Toledo Ballet School director Lisa Mayer Lang has set the production, which was choreographed by Gen Horiuchi. The Toledo Symphony will be in the pit.
Coming in for solo spots will be Olga Pavlova and Andrei Jouravlev, who last danced in Toledo in 2011. Mud Hens general manager Joe Napoli will make a cameo debut in the role of Mother Ginger in the Dec. 15 show. Rick Woodell, radio personality with 101The River will handle the part in the Dec. 14 performances.
Tickets are $21-$51 at 419-381-8851 or toledoballet.org.
As a preview, this afternoon, Toledo Ballet’s 2013 Claras — Catherine Orchard and Madeline Rick — will receive guests at a tea from 2 to 3:30 p.m. at the Toledo Club. Resident storyteller Condessa Croninger will relate the story of a lissome heroine, a ratty villain, a strong silent hero, a dreadful battle, and a magical tour of the world of dance.
Sandusky to Valentine
At the same time today, Ballet Theatre of Toledo’s latest production of Nutcracker will begin on the historic stage of Sandusky’s State Theatre, the second of two shows in a return engagement.

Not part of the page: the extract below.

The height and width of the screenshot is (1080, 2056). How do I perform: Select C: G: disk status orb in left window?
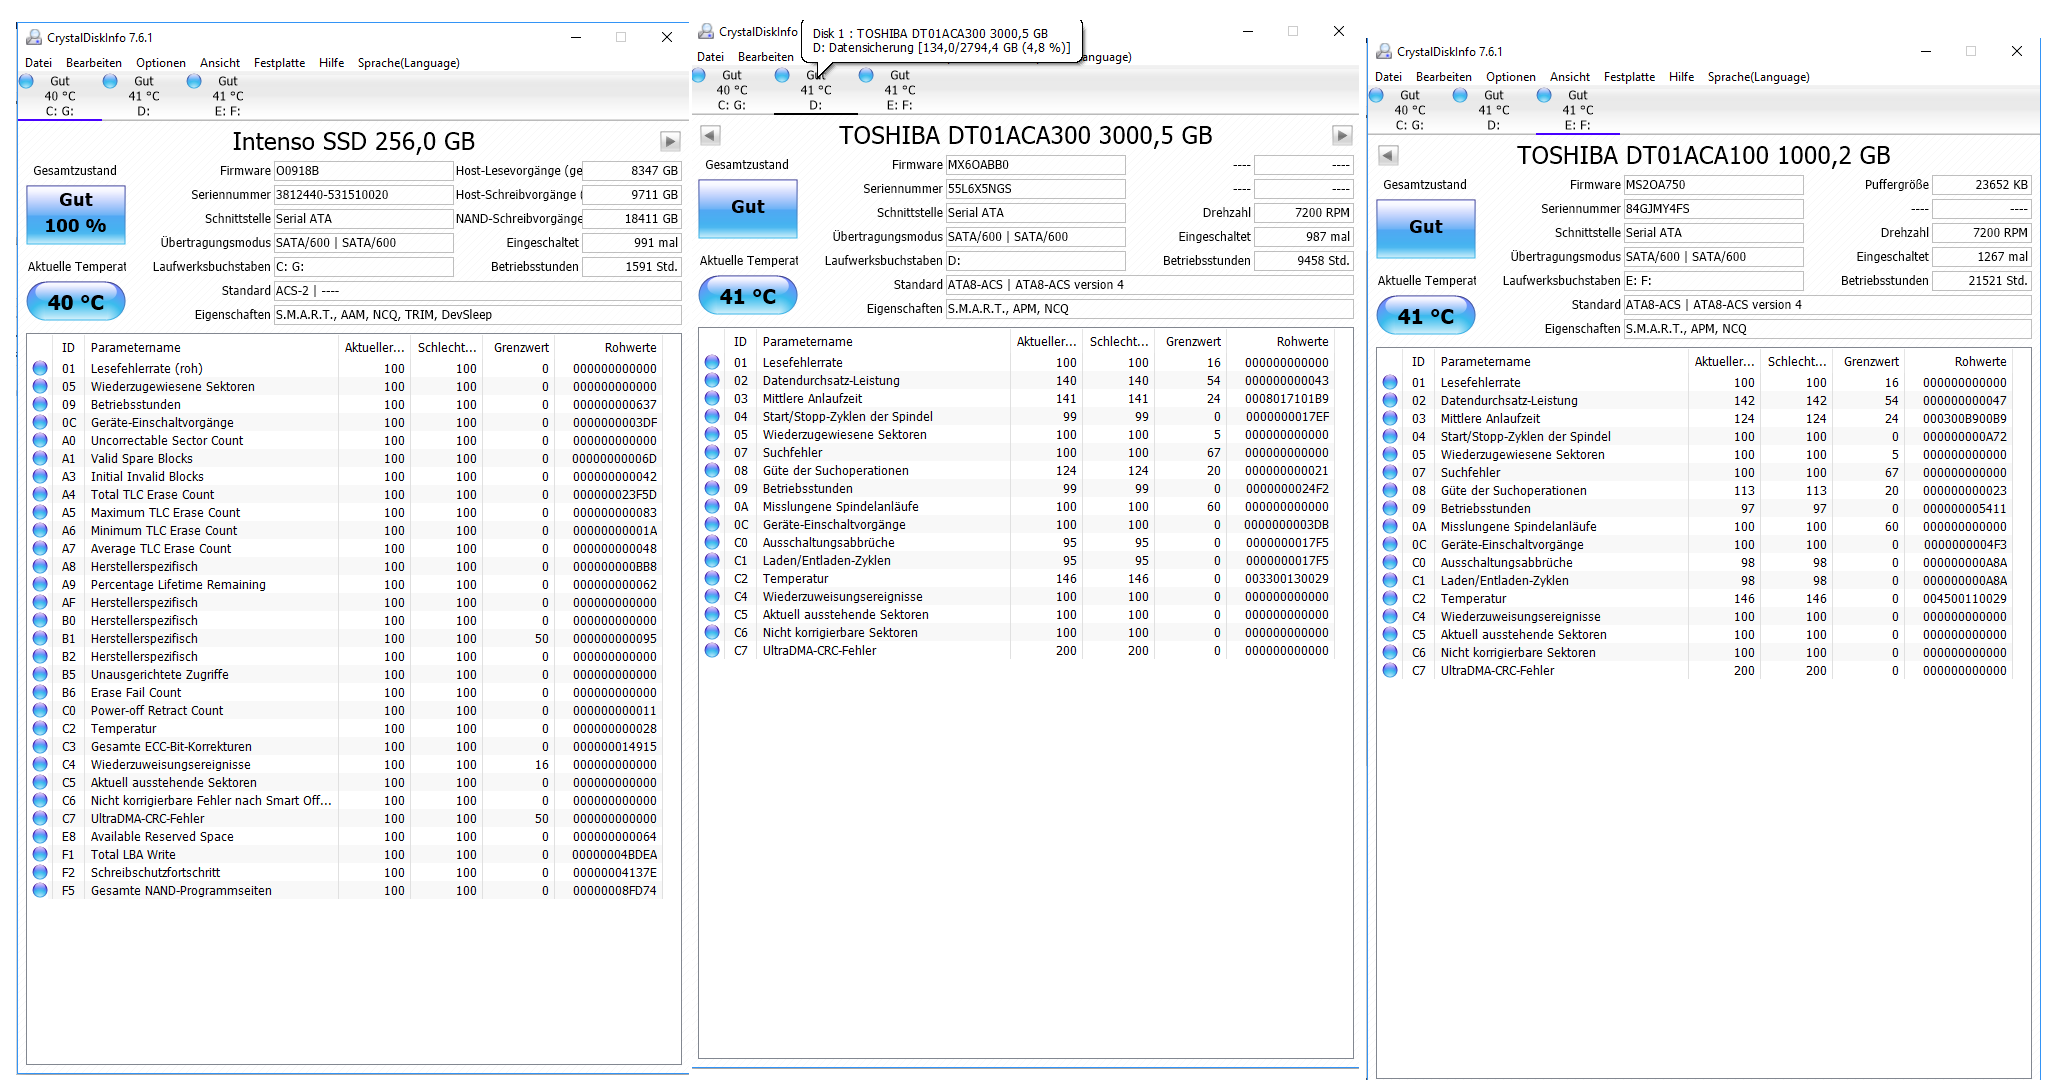[x=27, y=82]
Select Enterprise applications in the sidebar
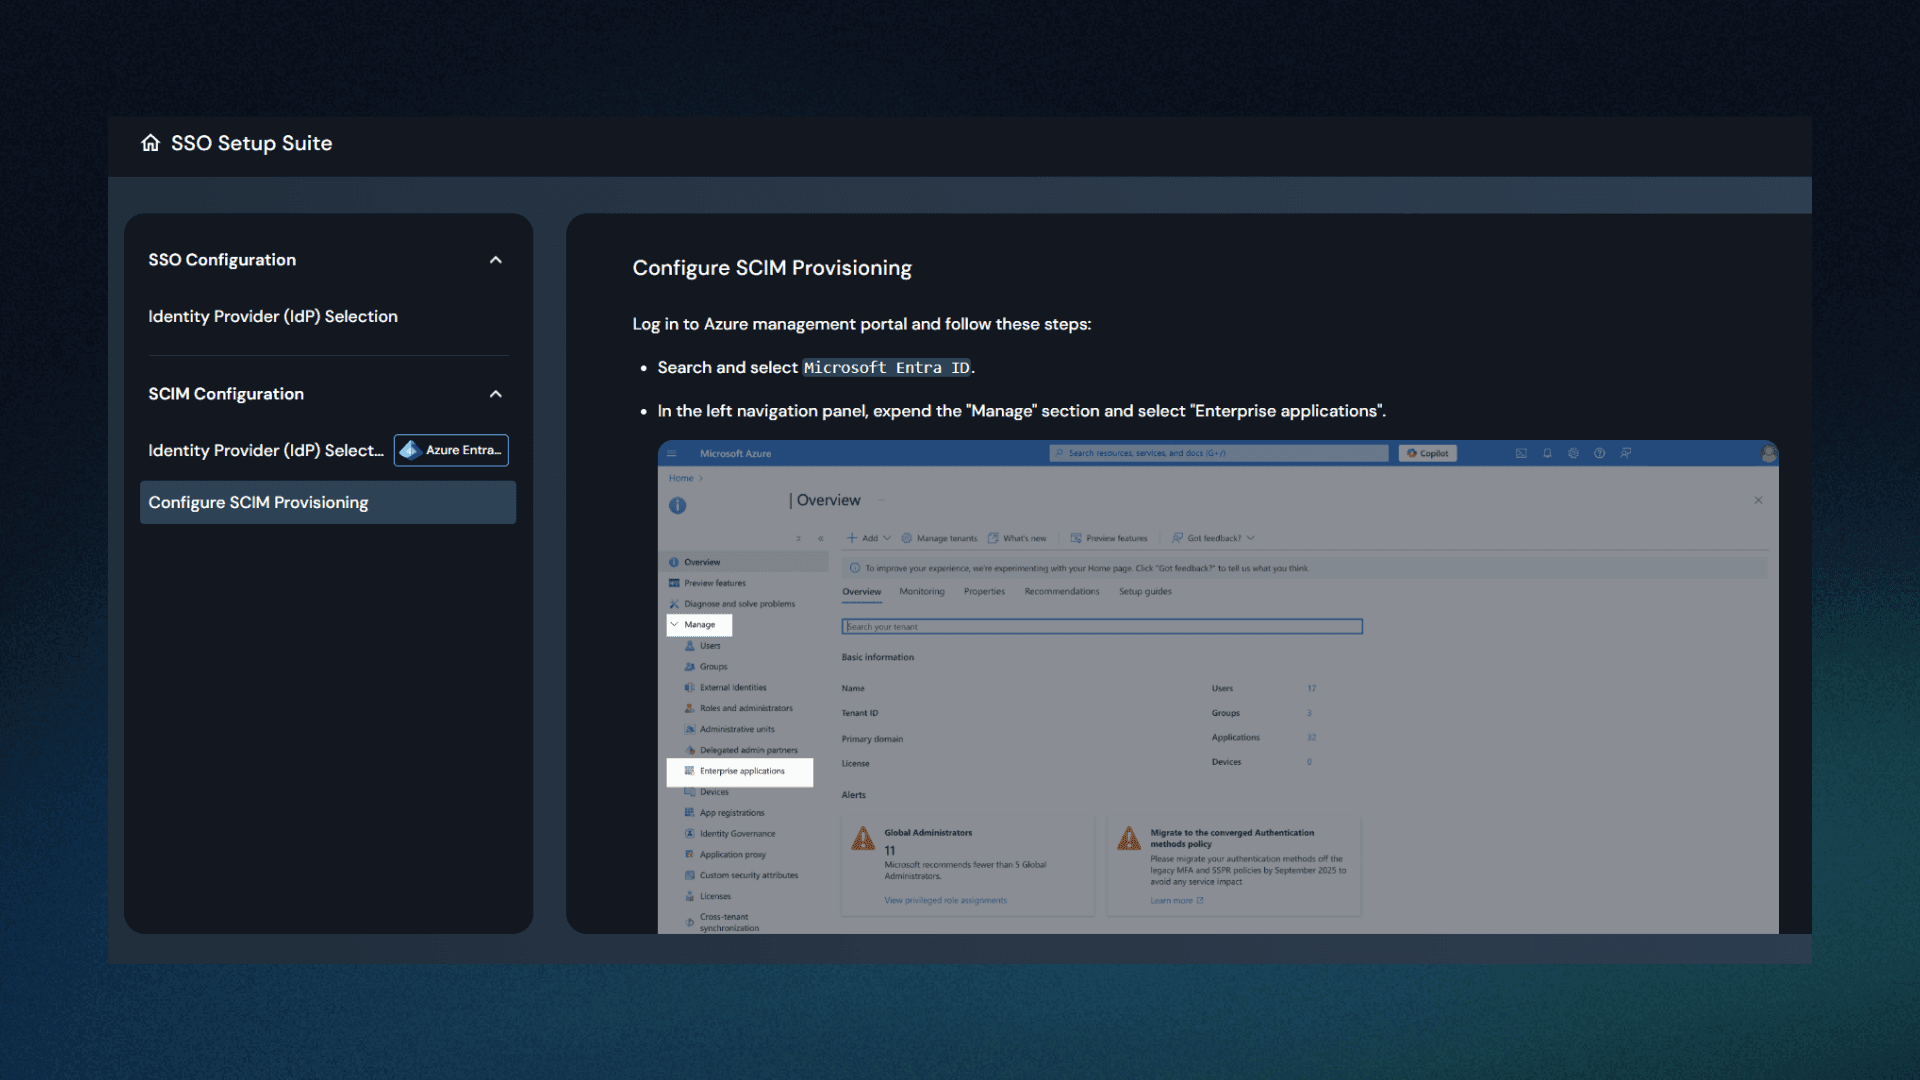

The production will move next weekend to another historic venue: the Valentine Theatre in downtown Toledo.
This year’s Fritz, to be danced by Evan Zorovich, came to the first rehearsal fully prepared, says Nigel Burgoine, choreographer and stager of the presentation.
“I didn’t have to teach him a step. He knew every single thing,” said Burgoine, of the 9-year old, the youngest Fritz in company history.
Sharing the Clara role will be Mackenzie Abodeely and Morgan Smith. Leigh Anne Albrechta and Kristopher Wojtera will come in as Snow Queen and King. Dawnell Dryja and Stephen Sanford will appear in the roles of Sugar Plum Fairy and Prince.
WTVG-TV, Channel 13 reporter Tony Geftos will return as Mother Ginger and Harrison McClintock is due to dance the Arabian solo.
For Burgoine, a native of England, adding quirky, fun touches to tradition such as special walk-on guests is part of his style. A new dog will make his debut as will a mystery guest of whom Burgoine says, “He’s a sly one.”
At the entrance to the Valentine hall, audience members will receive a program with a distinctive cover. In a contest sponsored with WTVG, Ballet Theatre selects a design for the cover, with prizes for the winner.
This year, 11-year-old Isaac Burkhart drew the winning design, an image of the stalwart nutcracker.
Shows in the Valentine will begin with a special performance for military families, seniors, and special needs students at 2 p.m. Friday.
Regular performances are at 7 p.m. Friday and Saturday and 2 p.m. Sunday. Tickets and information are available at the Valentine box office, 419-242-2787.
Up in Monroe, the River Raisin Ballet Co. is gearing up for its annual productions Dec. 7 and 8 (shows are 2 and 7 p.m. on Dec. 7, 2 p.m. on Dec. 8) at the downtown arts center, 114 South Monroe St.
For tickets and more information call 734-242-7722.
South of town, Julie’s Ballet Company is revving up a contemporary version, Nutcracker All Jazzed Up, for shows at 2 and 7:30 p.m. Dec. 14 and 2 p.m. Dec. 22 in Kobacker Hall on the Bowling Green State University campus.
For tickets and information, visit 419-353-5030.